Stem cells will return sensitivity to paralyzed patients

Teams of the University of California – Los Angeles (UCLA) Health Sciences , USA, for the first time were able to turn human stem cells into sensory interneurons, responsible for the sense of touch. The technique, published January 11, 2018 in Stem Cell Reports, could be become the basis of stem cell therapy, which will help restore sensitivity in paralyzed patients.

Sensory interneurons, a class of neurons in the spinal cord, are responsible for the transmission of a signal that receives from the external and internal environment of the body sensitive neurons. Violation of this function in paralyzed people leads to a lack of tactile sensations, as well as insensitivity to pain, which can be the cause of burns and other domestic injuries.

“The field has for a long time focused on making people walk again,” – said Samantha Butler, the study’s senior author. “‘Making people feel again doesn’t have quite the same ring. But to walk, you need to be able to feel and to sense your body in space; the two processes really go hand in glove.”

In a study, published in September 2017 in the journal eLife, Butler and her colleagues determined how the signals from a family of proteins called bone morphogenetic proteins, or BMP, affect the development of sensory interneurons in chicken embryos. In the new work, scientists apply the findings to human stem cells in the lab.

Researchers added a specific BMP4 bone morphogenetic protein, as well as a signal molecule that helps regulate the formation of various types of tissues of a growing embryo called retinoic acid, to human embryonic stem cells.

As a result, the cells differentiated into a mixture of two types of sensory interneurons: dl1, which give people proprioception a sense of where their body is in space, and dl3, allowing to feel a sense of pressure.

The researchers found that an identical mixture of sensory interneurons develops by adding the same signal molecules to induced pluripotent stem cells (iPSC). These cells are created by reprogramming the patient’s own mature cells, such as, for example, skin cells.

IPSC can evolve into any type of body cells, while preserving the genetic code of the person from whom they were obtained. The ability to create sensory interneurons from the patient’s own reprogrammed cells without inhibiting the immune system can be a real breakthrough in cell therapy aimed at restoring sensitivity.

Butler hopes that she will be able to create a technique for obtaining one type of neuron at a time, which will simplify the definition of the functions of each cell type and will allow the clinical use of interneurons to begin to treat paralyzed people. However, its research team has not yet succeeded in determining how to make stem cells yield entirely dl1 or entirely dl3 cells. Perhaps, in this process another signal path is involved, she noted.

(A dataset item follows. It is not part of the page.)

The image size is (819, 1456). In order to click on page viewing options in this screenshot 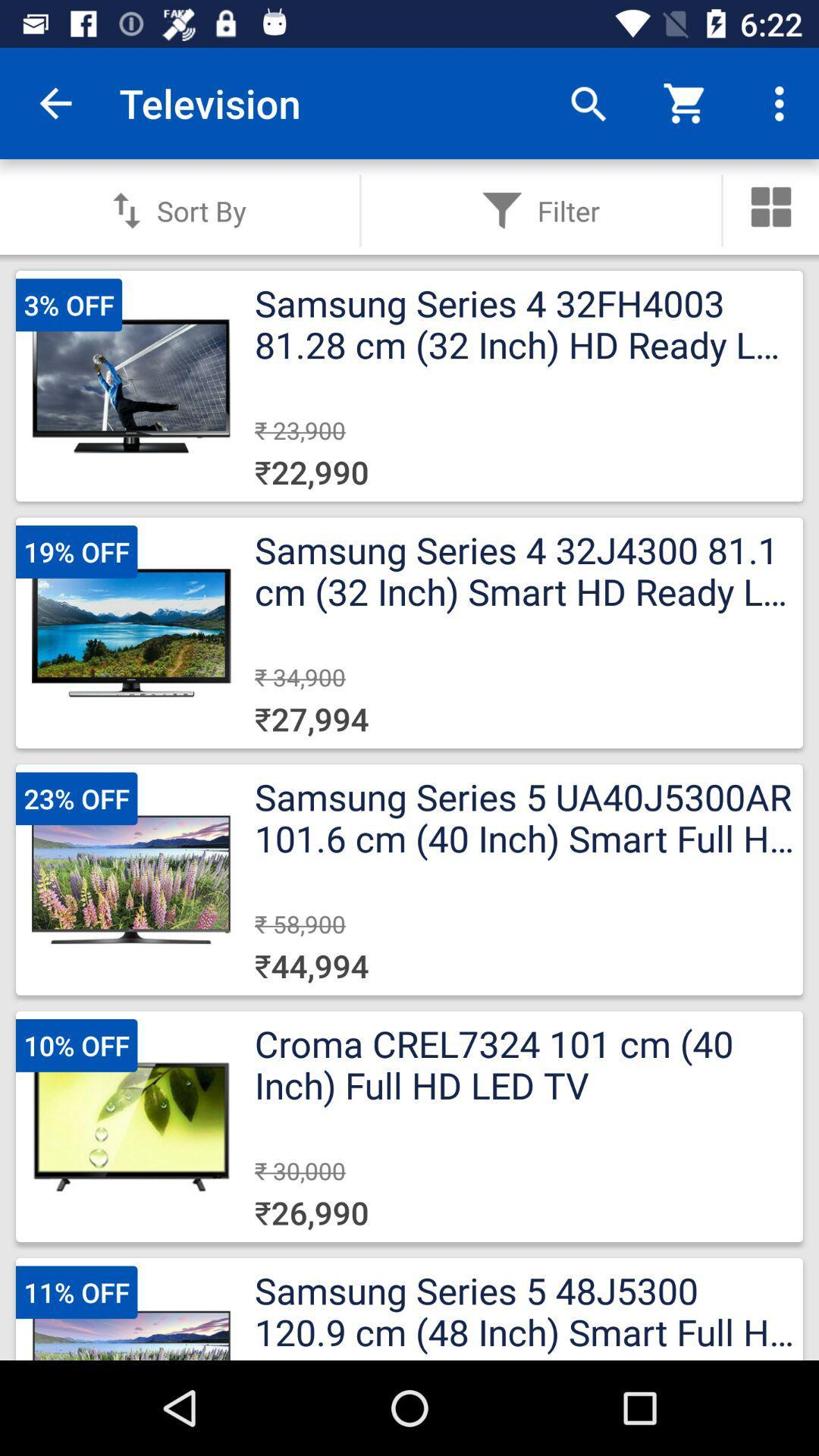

Researchers also have not yet determined the specific ratio of growth factors that stimulate stem cells to differentiate into other types of sensory interneurons.

At this stage of the work, the UCLA group implants the interneurons dl1 and dl3 into the spinal cord of mice to determine whether the cells are integrated into the nervous system and become fully functional. This is an important step in determining the clinical potential of cells.